1. Rem Koolhaas—Lagos
After “solving” the intellectual problem of architecture under the postmodern conditions of capitalism, Rem turns to the Pearl River Delta and Lagos in order to discover what comes next:
...the notion of the city has mutated into something that is no longer Western.
This work [Harvard Project on the City] is not inspired by the need to discover ever more exotic, violent, extreme urban thrills, but by the realization that the engrained vocabulary and values of architectural discourse are painfully inadequate to describe the current production of urban substance. They perpetuate an image of the city which is essentially Western, and subconsciously insist that all cities, wherever they are, be interpreted in that image; they systematically find wanting any urban form that does not conform...

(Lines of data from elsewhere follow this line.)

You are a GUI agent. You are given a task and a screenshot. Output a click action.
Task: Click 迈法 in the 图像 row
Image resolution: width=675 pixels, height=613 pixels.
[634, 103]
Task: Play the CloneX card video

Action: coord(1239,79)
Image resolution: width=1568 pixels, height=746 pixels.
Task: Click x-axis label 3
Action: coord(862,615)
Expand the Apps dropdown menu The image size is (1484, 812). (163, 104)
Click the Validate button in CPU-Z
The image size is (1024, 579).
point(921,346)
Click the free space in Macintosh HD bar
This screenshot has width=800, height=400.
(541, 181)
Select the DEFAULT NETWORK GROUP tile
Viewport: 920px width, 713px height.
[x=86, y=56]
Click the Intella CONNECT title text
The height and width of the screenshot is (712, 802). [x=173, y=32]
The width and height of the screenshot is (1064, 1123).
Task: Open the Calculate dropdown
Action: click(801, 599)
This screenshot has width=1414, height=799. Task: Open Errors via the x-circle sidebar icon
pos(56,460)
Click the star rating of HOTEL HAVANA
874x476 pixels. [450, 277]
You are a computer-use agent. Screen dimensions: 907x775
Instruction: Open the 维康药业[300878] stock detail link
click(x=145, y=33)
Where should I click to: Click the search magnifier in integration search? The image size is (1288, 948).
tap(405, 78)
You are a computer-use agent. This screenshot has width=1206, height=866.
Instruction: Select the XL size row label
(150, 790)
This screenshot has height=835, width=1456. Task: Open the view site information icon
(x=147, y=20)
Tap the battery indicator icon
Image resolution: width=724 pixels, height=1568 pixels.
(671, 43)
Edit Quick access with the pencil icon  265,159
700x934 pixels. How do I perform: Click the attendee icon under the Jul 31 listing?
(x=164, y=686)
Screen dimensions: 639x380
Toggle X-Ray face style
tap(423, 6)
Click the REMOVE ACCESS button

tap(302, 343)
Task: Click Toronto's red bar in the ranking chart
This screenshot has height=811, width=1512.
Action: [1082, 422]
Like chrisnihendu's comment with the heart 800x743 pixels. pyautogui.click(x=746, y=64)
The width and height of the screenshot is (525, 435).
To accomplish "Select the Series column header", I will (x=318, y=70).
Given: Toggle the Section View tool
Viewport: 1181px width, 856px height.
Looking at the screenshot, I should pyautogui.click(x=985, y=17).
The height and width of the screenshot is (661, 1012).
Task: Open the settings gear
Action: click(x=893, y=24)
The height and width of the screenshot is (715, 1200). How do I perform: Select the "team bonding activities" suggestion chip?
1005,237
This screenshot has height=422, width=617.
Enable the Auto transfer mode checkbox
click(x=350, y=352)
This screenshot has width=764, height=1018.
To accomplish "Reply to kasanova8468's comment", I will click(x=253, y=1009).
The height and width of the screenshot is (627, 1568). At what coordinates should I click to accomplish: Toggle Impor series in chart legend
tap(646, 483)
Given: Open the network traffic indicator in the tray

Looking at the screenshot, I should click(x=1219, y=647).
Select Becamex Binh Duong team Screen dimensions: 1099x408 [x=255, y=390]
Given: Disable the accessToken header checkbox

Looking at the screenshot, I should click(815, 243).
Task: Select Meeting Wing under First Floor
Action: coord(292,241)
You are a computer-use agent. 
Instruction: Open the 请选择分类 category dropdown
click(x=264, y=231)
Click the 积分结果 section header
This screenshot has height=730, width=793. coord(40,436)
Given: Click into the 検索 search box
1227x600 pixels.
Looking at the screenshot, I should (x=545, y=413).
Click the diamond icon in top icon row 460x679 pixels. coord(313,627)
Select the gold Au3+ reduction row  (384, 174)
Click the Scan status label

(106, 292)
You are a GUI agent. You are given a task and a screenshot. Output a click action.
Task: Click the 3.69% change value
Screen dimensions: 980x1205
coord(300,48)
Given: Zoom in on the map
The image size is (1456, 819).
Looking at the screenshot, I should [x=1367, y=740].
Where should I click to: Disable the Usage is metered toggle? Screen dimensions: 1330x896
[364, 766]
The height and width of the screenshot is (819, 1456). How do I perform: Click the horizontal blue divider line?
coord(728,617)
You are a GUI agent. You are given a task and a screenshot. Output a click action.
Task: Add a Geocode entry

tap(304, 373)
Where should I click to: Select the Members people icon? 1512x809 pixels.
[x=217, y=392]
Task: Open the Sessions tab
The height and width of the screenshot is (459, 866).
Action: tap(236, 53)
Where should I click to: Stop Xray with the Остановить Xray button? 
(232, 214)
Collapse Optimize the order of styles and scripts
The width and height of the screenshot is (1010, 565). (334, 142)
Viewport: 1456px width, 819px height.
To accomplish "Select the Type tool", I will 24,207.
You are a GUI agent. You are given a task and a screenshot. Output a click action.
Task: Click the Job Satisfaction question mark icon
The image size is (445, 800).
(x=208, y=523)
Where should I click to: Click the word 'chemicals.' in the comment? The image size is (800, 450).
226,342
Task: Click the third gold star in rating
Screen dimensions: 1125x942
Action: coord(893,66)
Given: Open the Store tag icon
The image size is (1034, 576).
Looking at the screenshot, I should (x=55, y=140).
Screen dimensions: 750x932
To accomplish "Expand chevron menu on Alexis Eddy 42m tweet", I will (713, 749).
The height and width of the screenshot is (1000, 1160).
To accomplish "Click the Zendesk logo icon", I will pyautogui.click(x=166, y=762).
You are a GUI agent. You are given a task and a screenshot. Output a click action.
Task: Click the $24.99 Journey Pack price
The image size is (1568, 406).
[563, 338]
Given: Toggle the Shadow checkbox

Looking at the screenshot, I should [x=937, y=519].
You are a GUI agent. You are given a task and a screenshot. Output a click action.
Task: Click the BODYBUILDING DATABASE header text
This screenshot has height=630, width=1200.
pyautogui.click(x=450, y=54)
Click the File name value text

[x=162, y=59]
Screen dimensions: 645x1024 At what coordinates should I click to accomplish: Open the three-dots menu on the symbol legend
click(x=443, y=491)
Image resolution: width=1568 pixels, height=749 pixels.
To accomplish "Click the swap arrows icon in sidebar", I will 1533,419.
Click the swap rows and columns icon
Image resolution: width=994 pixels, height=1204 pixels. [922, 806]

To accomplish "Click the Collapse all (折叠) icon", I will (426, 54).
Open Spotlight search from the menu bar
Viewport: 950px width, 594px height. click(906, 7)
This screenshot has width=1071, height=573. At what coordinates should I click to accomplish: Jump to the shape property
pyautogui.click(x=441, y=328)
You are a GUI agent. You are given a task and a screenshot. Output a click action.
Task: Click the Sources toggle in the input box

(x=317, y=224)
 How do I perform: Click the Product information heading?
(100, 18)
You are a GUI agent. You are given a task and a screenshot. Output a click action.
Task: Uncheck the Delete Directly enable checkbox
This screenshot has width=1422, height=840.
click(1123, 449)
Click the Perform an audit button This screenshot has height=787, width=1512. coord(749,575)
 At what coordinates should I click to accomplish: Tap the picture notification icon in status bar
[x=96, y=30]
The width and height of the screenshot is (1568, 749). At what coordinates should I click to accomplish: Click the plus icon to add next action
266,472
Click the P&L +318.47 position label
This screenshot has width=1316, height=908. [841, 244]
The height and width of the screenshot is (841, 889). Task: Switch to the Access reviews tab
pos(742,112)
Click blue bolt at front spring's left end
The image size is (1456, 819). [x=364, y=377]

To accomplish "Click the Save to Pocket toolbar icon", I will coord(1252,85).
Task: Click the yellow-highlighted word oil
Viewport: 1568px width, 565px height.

...Some of the places that, at first sight, seemed to be tragic manifestations of degraded urban life were actually intensely emancipatory zones, where the recent arrivals from outside were “processed” as citizens of Lagos. {Koolhaas, “Fragments of a Lecture on Lagos” in Documenta 11 Platform 4, pp. 175-177.}
2. James Holston—Insurgent citizenship
A professor of “social cultural anthropology” at Berkeley, James Holston, argues that “insurgent citizenship” is the emergent space of re-imagining the modernist city and its organizational processes, and that this form of opposition implicates both architecture and planning together:
...this estrangement [“of the social in modern architecture and its related modes of planning generally”] is a consequence of a number of theoretical conditions that structure the current production of concepts in these fields about the urban landscape: (1) the rejection of the redemptive power of modernism deriving not only from the perceived failures of its utopian mode but also from the more general dissolution of the idea of the social itself in planning, architecture, government, and social science; (2) the inability of the professions of planning and architecture to move beyond that rejection to develop a new activist social
imagination; and (3) the preoccupation in postmodern theory with aesthetic formalism, technologies of communication, and concepts of virtual reality which tends to disembody the social and rematerialize it as commodity images. {Holston, “Spaces of Insurgent Citizenship” in Planning Theory 13, pp. 38}
3. David Grewal— Network Power: The Social Dynamics of Globalization
Grewal, a Harvard PhD candidate in government, proposes the new logic for globalization: networks are the structures of possibility-expansion, whose production of diversity disturbs the nation-state and appears as economics; networks determine standards and—through the control of technology—all global information.
Discourse
My immediate concern is how to conceive and deploy city in the case of Tema, Ghana—a planned modernist experiment in industrialization—in ways that challenge economic neocolonialism and the contemporary conditions of globalization, international aid and development policy.
At this stage, I think the hip lingo to use is the language of citizenship and network power. The historical context of Tema as a built instance of modernism sets the stage for the coupled postmodern/postcolonial conflict of the in/formal city: between formal (legal) planning and informal (illegal) strategies for occupation. This thesis seeks reconfiguration of the typical structure of architecture—i.e., an energy-intensive product rendered exclusive by high cost—with low-cost, low-energy green systems. However, the critical and defining agenda is to leverage through architecture tools for Tema's multiple citizenries to take advantage of the rest of the world...this is Tema 2.0: Information Factory.